朗らかに胸張る人間の大地


美しき

心の旅路の

此(こ)の世かな


世界は美しい。それぞれに美しい。

地球上に、一つとして同じ街はありません。その街ならではの歴史があり、文化がある。愛すべき人間が暮らし、学ぶべき営みがあります。

わが街の隣人たちと仲良く手を携(たずさ)えていくとともに、遠く離れた街々の人々とも心を通わせ、励まし合いながら、共々に前進する。この人間の絆の広がりにこそ、人類が願ってきた「平和」の一つの実像があるといってもよいでしょう。


私の少年期は、残酷な戦争によって、人間の絆がずたずたに引き裂かれた時代でした。

真実を語る正義の人は「非国民」と罵(ののし)られ、文化の恩義があるアジアの人々を見下し、ひとたび敵国となった米英の人々のことは「鬼畜」とまで憎むように仕向けられていたのです。

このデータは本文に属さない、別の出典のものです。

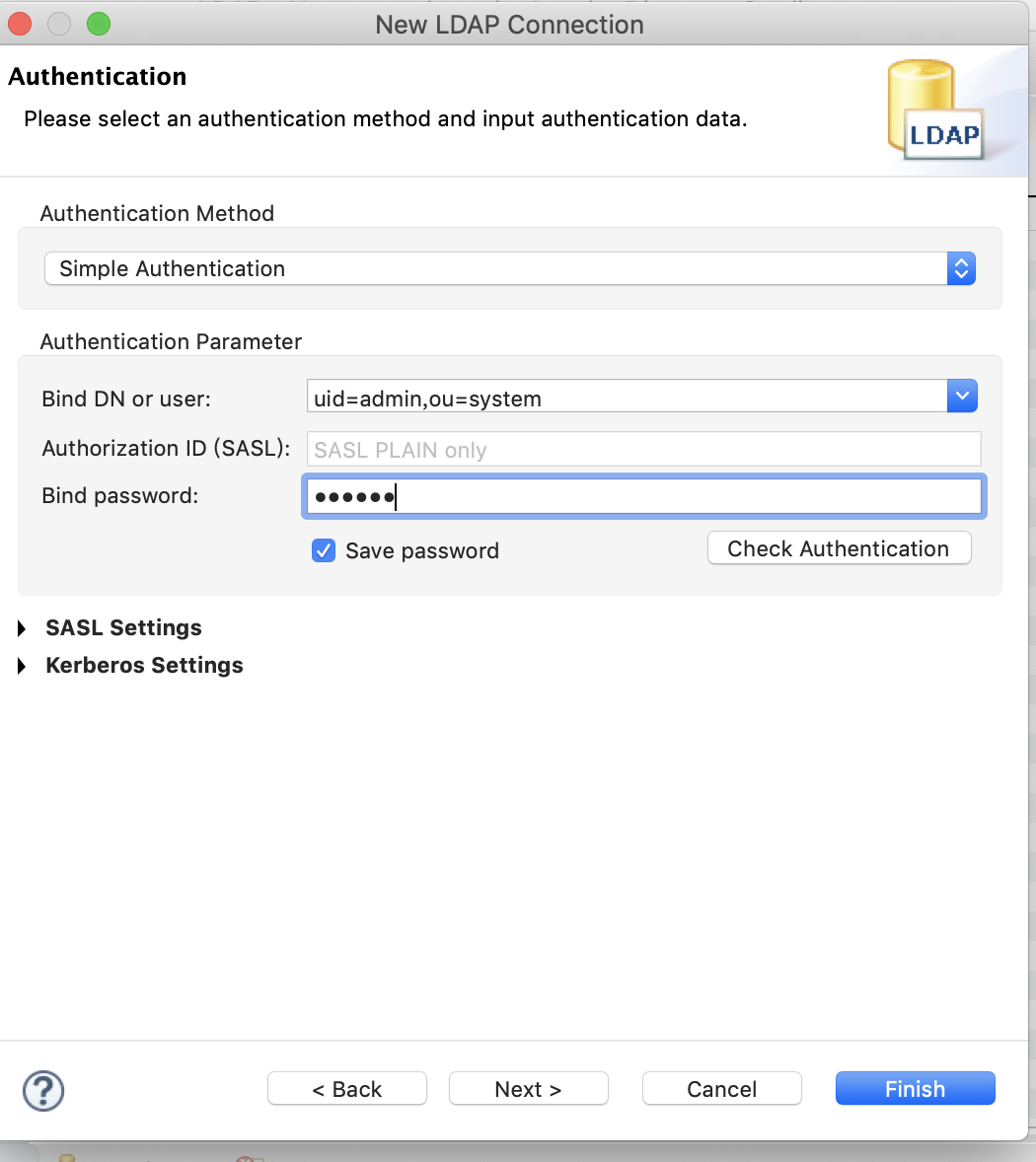Click Finish to create the connection

915,1088
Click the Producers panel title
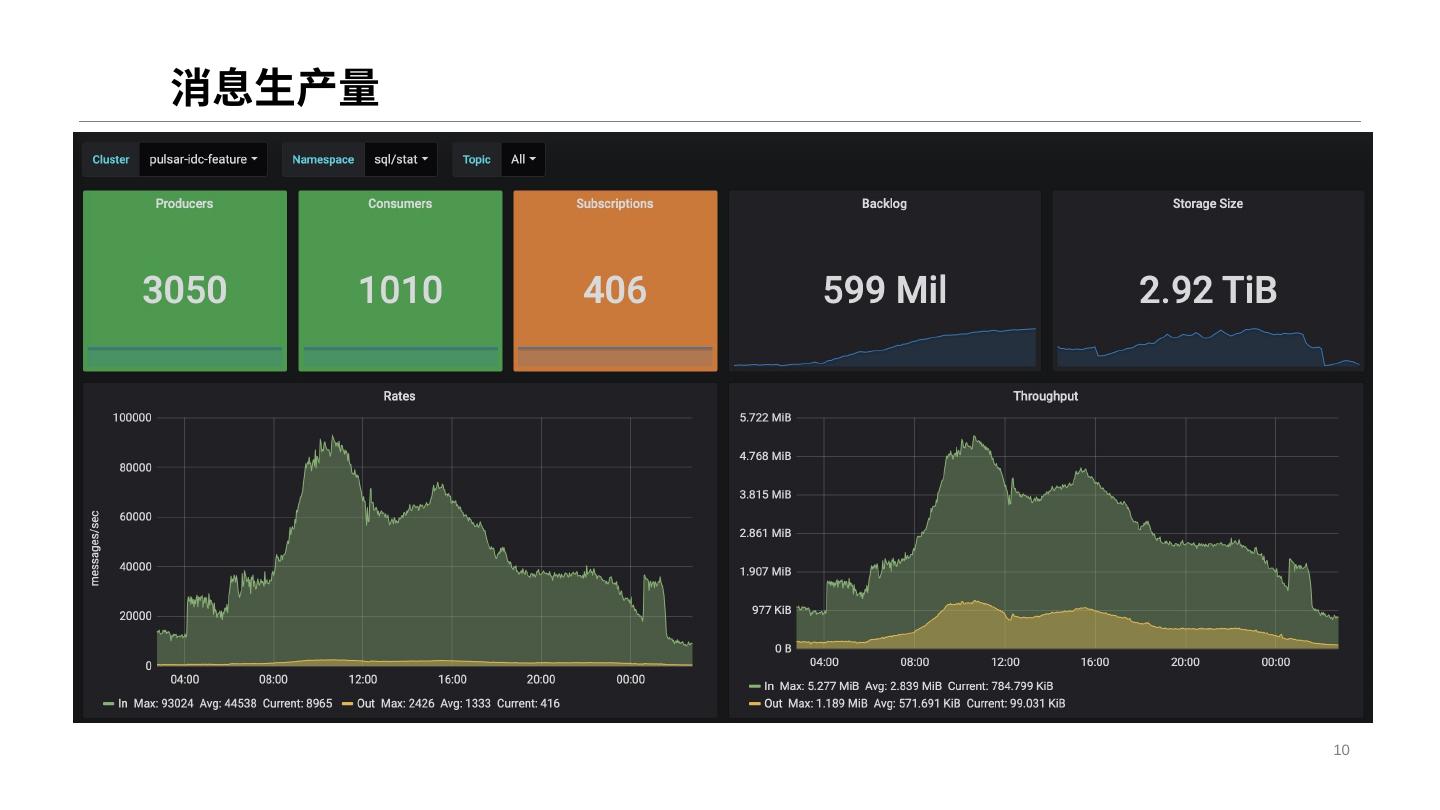 184,203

戦後まもなく、19歳の私は、軍国主義と戦って2年間の投獄をも耐え抜いた信念の指導者・戸田城聖先生とお会いし、師と仰ぐことができました。私たち青年に、いち早く「地球民族主義」という平和と共生の壮大な理念を示してくださったのも、この師です。


ひときわ忘れ得ぬ師との旅があります。1954年の8月。恩師の故郷(ふるさと)である北海道・厚田村(現・石狩市厚田区)へ連れて行ってくださいました。

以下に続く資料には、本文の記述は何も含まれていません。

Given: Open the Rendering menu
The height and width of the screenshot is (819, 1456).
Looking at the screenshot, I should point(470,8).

白い波が寄せる岸辺に立って、日本海の海原(うなばら)を見つめながら、師は語られました。

「大作、この海の向こうには、大陸が広がっている。世界は広い。そこには苦悩にあえぐ民衆がいる。いまだ戦火に怯(おび)える子どもたちもいる。東洋に、そして、世界に、平和の灯(ひ)をともしていくんだ。この私に代わって――」

師の心を我が心とする、私の対話の旅は、日本全国、さらに五大陸に広がりました。今、世界192ヵ国・地域に、同じ人間主義の心で、平和と文化と教育に貢献してくれる世界市民の良き仲間がいます。

多事多難な時代にあって、いざ、ある国、ある地域で災害が起これば、即座に安否を気づかい、無事を祈り、救援や復興の手を差し伸べる善意と人道のスクラムもでき上がりました。

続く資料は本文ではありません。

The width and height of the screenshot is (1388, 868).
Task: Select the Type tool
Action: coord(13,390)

いずこの国にも、素晴らしい人間が光っています。なかんずく、わが地域を明るく照らす女性たちの「太陽の心」が必ず輝いています。

そうした懐かしい、あの街、あの国、あの天地へ、今再び、読者の皆様方を御案内するような思いで、この連載の “心の旅” に出発したいと思うのです。

最初の舞台は、私にとって世界への平和旅の原点となった、わが「永遠の故郷」北海道から――。


偉大なる

歴史に輝く

北海道

皆に幸(さち)あれ

皆が長者と


今年の冬は、各地で記録的な大雪が続きました。一日に何回となく、来る日も来る日も、雪かきに追われる御苦労は、どれほどでしょうか。

先日も、妻がよく知る岩見沢(いわみざわ)市の婦人は、早朝、新聞配達の途次(とじ)、大雪にすっぽり埋もれてしまった家に気づきました。地域の知人夫妻に連絡すると、すぐにスコップ片手に駆けつけてくれ、無事に独り暮らしのお年寄りを助け出すことができたといいます。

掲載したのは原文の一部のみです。